When I moved to Spain, I felt Mr. Understanding and I were experiencing one of life’s full circle moments. After Mr. U’s last year of business school at ESADE in Barcelona, I fully expected he would get a job in Spain and, as newlyweds, we would move there. Mr. Understanding, while living in Los Angeles, had become enamored of the Spanish language and culture. Before graduate school he spent two years learning Spanish at UCLA’s extension program and taking private classes. His professor was Jose Manuel, a Spaniard. Life as a newlywed in Europe was going to be good!
Obviously that did not happen. It was 1991 and there was a major recession going on. Sound familiar? We moved to Maryland and I started working for an insurance company, unwilling to take another bar exam, especially in a state that was already not hiring its own. It took Mr. Understanding nine months to find his first job.
The European rose colored glasses quickly came off when we finally moved to Spain two years ago. Snarling Spaniards. Poor parking skills. Dog excrement every two feet on the sidewalks outside my house. The “me first” attitude permeating every aspect of life. A compartmentalized life, one with no BFFs. A petite burglary. Enough to make one question one’s life path. Was I sent here just to be constantly irritated? (Perhaps!) Even the Chinese did not wear me down so. I had felt so sure this was where I was supposed to be.
After church last Sunday, Mr. Understanding went into the parish hall for a cup of coffee. An older gentleman approached him and asked him if he remembered him. ¡Por supuesto!
As I approached the two men, the gentleman asked me the same question. His laugh is the exactly the same. Unforgettable. As I stood there, a ficha caiu (everything fell into place – Portuguese). The reason I am living in Spain was kissing both my cheeks and explaining about his hearing aids. Jose Manuel is visiting Madrid for a month and renting our church’s little apartment.
I do not know exactly why we are the beneficiaries of a double full circle moment but I am also not dumb enough to ignore such a sign.
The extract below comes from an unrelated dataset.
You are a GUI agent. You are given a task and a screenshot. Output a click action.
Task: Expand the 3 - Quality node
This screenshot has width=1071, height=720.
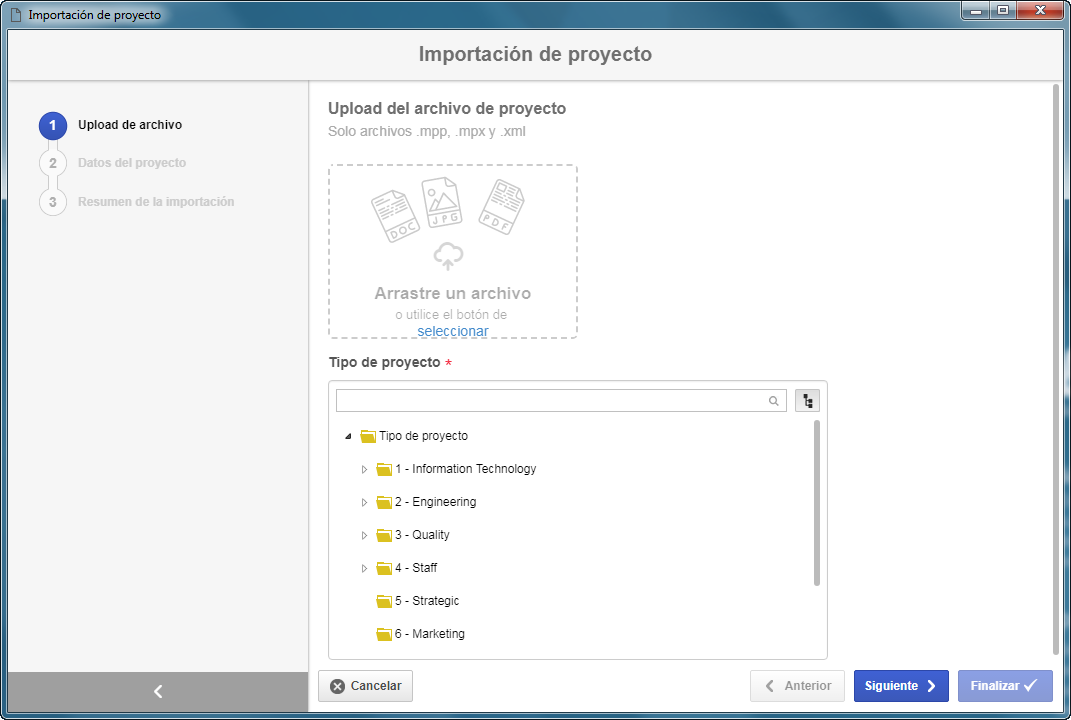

We never, ever run into people we know. Perhaps Jose Manuel is going to offer, over Sunday lunch, an explanation for why, in even the nicest neighborhoods, people do not pick up after their dogs. Why, after an education of pure rote memorization, Spaniards cannot park in the middle of two lines. Somehow, though, I do not think this is going to happen. After all, he left Spain. There had to be a good reason and I am going to get to the bottom of it, to see if another piece on the “Life is a Mystery” game board fits into place. Mainly, I just like to think that Jose Manuel’s appearance is confirmation that we are supposed to be here in Madrid, a little pat of encouragement to stick it out and avert my eyes.